- **What this task involves**
Please render the lines from the one containing "Given: Click timeline" through the one containing "pyautogui.click(x=76, y=80)" as a Markdown table with the columns Row and Text, giving each line a row number and skipping blank lines.

· · · ·

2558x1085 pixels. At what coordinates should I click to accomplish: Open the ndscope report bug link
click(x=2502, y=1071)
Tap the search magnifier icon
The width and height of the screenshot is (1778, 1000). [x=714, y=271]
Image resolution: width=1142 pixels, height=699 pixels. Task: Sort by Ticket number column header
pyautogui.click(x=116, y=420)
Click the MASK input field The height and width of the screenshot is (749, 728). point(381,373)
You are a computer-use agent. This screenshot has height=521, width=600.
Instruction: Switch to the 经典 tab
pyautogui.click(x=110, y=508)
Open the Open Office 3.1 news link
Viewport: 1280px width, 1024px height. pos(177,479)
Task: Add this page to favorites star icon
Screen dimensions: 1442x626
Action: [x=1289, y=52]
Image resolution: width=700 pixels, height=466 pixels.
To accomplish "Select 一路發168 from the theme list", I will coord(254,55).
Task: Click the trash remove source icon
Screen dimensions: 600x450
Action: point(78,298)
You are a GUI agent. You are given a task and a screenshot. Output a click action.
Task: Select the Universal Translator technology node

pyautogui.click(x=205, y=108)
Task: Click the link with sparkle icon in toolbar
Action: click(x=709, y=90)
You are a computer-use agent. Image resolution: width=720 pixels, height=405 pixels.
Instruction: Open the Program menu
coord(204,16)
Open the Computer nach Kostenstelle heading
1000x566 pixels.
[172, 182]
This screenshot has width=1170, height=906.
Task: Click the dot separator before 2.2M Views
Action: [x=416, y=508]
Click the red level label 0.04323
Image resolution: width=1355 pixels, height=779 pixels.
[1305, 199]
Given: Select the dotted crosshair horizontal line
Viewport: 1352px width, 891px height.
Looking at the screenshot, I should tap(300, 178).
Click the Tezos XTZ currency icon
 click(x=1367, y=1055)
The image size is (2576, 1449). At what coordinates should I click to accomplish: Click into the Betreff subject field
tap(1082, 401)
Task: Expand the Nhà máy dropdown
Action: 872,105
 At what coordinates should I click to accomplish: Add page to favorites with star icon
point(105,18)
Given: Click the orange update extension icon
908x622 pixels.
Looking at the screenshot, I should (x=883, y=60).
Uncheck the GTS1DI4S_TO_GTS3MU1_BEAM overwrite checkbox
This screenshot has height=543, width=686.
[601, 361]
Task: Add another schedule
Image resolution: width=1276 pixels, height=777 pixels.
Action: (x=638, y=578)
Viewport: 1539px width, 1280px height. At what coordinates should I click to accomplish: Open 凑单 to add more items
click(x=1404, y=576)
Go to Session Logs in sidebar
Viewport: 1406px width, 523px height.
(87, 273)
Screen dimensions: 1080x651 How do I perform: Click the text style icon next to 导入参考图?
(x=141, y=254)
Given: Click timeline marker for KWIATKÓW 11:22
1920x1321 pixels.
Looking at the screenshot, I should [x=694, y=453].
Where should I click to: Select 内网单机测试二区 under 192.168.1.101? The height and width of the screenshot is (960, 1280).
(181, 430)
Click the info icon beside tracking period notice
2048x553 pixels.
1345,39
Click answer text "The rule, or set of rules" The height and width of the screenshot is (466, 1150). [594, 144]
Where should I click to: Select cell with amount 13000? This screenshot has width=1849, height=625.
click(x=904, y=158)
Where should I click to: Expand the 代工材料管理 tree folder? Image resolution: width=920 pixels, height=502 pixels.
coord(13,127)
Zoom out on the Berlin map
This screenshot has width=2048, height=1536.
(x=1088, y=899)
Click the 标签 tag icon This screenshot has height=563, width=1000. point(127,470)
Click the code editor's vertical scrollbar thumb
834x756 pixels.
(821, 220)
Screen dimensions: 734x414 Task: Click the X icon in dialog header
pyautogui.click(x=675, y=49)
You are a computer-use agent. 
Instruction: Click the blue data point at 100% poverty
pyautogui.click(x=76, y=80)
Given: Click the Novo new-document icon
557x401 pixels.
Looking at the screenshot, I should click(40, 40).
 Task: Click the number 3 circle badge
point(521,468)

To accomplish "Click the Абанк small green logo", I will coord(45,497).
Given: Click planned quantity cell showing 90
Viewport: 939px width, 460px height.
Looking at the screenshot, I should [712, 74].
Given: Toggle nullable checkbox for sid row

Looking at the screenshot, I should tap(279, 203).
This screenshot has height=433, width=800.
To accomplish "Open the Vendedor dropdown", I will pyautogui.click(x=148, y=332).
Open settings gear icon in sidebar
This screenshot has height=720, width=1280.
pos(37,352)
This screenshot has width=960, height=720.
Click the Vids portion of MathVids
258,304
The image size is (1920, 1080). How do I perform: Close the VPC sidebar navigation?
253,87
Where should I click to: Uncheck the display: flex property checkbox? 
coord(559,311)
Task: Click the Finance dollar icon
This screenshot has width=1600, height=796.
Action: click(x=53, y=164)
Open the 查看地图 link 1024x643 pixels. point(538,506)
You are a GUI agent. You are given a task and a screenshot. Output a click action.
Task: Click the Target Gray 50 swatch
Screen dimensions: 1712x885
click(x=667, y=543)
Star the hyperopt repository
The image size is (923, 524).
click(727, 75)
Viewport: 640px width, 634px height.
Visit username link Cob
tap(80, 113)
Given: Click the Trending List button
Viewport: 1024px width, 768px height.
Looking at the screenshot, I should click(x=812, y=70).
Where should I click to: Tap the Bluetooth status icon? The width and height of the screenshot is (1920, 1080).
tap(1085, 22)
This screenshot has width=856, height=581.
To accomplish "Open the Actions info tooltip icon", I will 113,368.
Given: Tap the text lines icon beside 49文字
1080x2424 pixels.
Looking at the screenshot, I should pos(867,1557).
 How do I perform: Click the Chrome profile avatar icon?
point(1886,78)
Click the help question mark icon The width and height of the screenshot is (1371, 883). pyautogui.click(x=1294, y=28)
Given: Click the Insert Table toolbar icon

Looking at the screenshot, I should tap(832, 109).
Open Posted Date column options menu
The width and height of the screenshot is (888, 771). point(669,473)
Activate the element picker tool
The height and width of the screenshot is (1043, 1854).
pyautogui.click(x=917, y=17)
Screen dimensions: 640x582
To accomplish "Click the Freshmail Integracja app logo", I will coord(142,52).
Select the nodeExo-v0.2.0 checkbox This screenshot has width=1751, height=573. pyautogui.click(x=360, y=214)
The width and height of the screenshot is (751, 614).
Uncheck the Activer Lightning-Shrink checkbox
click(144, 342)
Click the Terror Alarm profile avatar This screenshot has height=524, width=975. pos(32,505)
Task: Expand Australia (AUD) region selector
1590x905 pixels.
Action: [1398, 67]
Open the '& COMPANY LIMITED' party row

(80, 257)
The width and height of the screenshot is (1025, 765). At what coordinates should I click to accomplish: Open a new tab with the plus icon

· · · ·

- **Answer to the task**
| Row | Text |
|---|---|
| 1 | Given: Click timeline marker for KWIATKÓW 11:22 |
| 2 | 1920x1321 pixels. |
| 3 | Looking at the screenshot, I should [x=694, y=453]. |
| 4 | Where should I click to: Select 内网单机测试二区 under 192.168.1.101? The height and width of the screenshot is (960, 1280). |
| 5 | (181, 430) |
| 6 | Click the info icon beside tracking period notice |
| 7 | 2048x553 pixels. |
| 8 | 1345,39 |
| 9 | Click answer text "The rule, or set of rules" The height and width of the screenshot is (466, 1150). [594, 144] |
| 10 | Where should I click to: Select cell with amount 13000? This screenshot has width=1849, height=625. |
| 11 | click(x=904, y=158) |
| 12 | Where should I click to: Expand the 代工材料管理 tree folder? Image resolution: width=920 pixels, height=502 pixels. |
| 13 | coord(13,127) |
| 14 | Zoom out on the Berlin map |
| 15 | This screenshot has width=2048, height=1536. |
| 16 | (x=1088, y=899) |
| 17 | Click the 标签 tag icon This screenshot has height=563, width=1000. point(127,470) |
| 18 | Click the code editor's vertical scrollbar thumb |
| 19 | 834x756 pixels. |
| 20 | (821, 220) |
| 21 | Screen dimensions: 734x414 Task: Click the X icon in dialog header |
| 22 | pyautogui.click(x=675, y=49) |
| 23 | You are a computer-use agent.  |
| 24 | Instruction: Click the blue data point at 100% poverty |
| 25 | pyautogui.click(x=76, y=80) |